En Grèce, la productivité a pris 13 % de 2000 à 2009 alors que les salaires avaient quasiment augmenté de plus de 30 %, mais le pays a été forcé de procéder à un ajustement des salaires à partir de la crise : ils sont aujourd’hui revenus à leur niveau de 2000, ce qui se traduit sur la courbe par une chute brutale après la hausse très importante de 2000-2009. Depuis 2013, la courbe des salaires est quasiment plate. La période récente a donc représenté un effort très important pour les salariés grecs, qui connaissent depuis 2013 une quasi-stagnation de leurs revenus. A l’inverse, l’ajustement très important réalisé en Lettonie a été suivi d’une reprise de la hausse des salaires, ils étaient en 2016 près de 2,6 fois plus élevés qu’en 2000 (contre 2,4 fois à la veille de la crise). La productivité lettone continue cependant de croître, mais à un rythme bien plus faible que les salaires. Enfin, l’Espagne a connu de 2000 à 2006 une phase de stagnation de la productivité et de forte augmentation des salaires (+ 40 %), phénomène dont la bulle immobilière est sans doute emblématique, suivie à de 2009 à 2014 d’une baisse des salaires et d’une reprise de la productivité. Les salaires sont cependant repartis à la hausse en 2013, concomitamment à une pause dans la hausse de la productivité.

Croissance comparée de la productivité et des salaires

Le graphique en courbes illustre la croissance de la productivité et des salaires réels horaires aux États-Unis entre 2000 et 2016. La source des données est : OCDE, analyse Indeed.

Un sujet vital pour la zone euro

Les pays européens se distinguent ainsi des Etats-Unis, où la croissance moyenne des salaires sur la période 2000-2016 reste inférieure à celle de la productivité sur toute la période, même si depuis 2011, les salaires augmentent relativement fortement. Depuis 2000, la productivité américaine a pourtant augmenté de près de 25 %, plus que n’importe quel grand pays de la zone euro (Allemagne, France, Italie ou Espagne). Cela n’évite pas les économistes d’outre-atlantique de débattre sur les faibles des gains de productivité et la “stagnation séculaire”. Par ailleurs, l’existence de salaires minimums dans la plupart des pays européens, souvent revalorisés automatiquement au-dessus de l’inflation, contribue à pousser à la hausse l’ensemble des salaires.

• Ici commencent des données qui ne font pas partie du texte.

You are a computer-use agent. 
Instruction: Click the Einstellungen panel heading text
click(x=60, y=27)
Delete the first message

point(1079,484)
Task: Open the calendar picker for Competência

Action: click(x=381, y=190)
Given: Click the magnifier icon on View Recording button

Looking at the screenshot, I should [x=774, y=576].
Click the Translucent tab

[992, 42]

Contrairement aux Etats-Unis, la croissance des salaires dans la majorité des pays européens a donc été supérieure à celle de la productivité sur la période 2000-2016.

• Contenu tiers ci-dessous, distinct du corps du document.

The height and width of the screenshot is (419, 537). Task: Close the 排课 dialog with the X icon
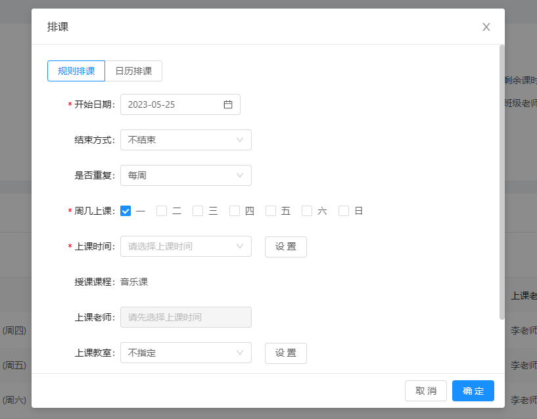486,27
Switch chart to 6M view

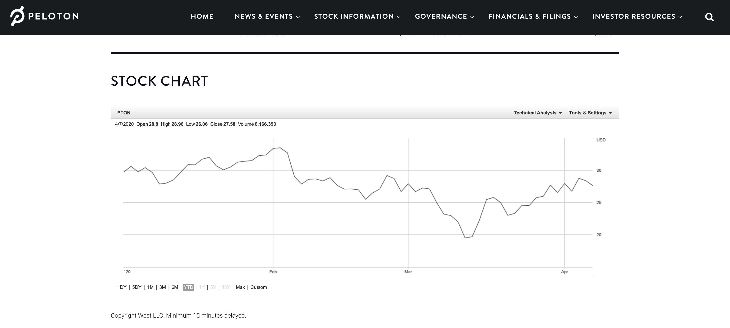point(175,287)
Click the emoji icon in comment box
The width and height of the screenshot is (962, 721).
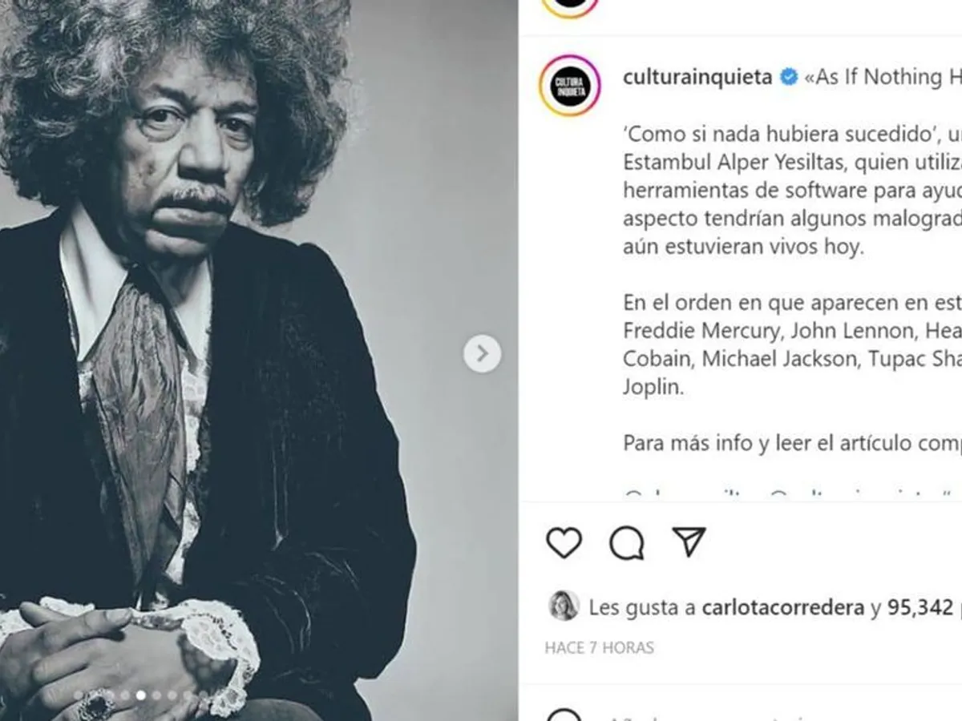[x=564, y=715]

Tous ces éléments posent in fine la question de la stabilité et la pérennité de la zone euro. Il n’existe pas de véritable marché du travail européen en raison de la faible mobilité des travailleurs d’un pays à un autre. La zone euro est par ailleurs dépourvue de mécanismes de stabilisation, de redistribution ou de mutualisation des risques. L’équilibre peut ainsi être précaire entre des pays dont la balance des paiements est fortement excédentaire, et ceux qui doivent procéder chaque année à un financement par la dette de leur déficit. Ces derniers doivent en effet procéder aux réformes parfois difficiles qu’exige le maintien dans la zone euro, et qui leur permet justement de bénéficier d’une faible prime de risque sur les marchés financiers. D’où la nécessité de veiller à ce que l’écart de croissance entre productivité et salaire ne diverge pas excessivement entre pays.

En France, l’installation prochaine du Conseil national de la productivité , issu d’une recommandation du Conseil européen de septembre 2016 faite à l’ensemble des membres de la zone euro, rappelle la centralité de l’enjeu pour les politiques publiques et leur coordination en Europe. Elle met en outre l’accent sur la nécessité d’investir pour maintenir la croissance et assurer une amélioration de la productivité dans toute la zone et en particulier dans les pays dits du Sud. La viabilité des systèmes de protection sociale en Europe est en outre concernée : ce sont là des enjeux qui concernent au premier chef les chercheurs d’emploi, en tant qu’agents économiques ou citoyens.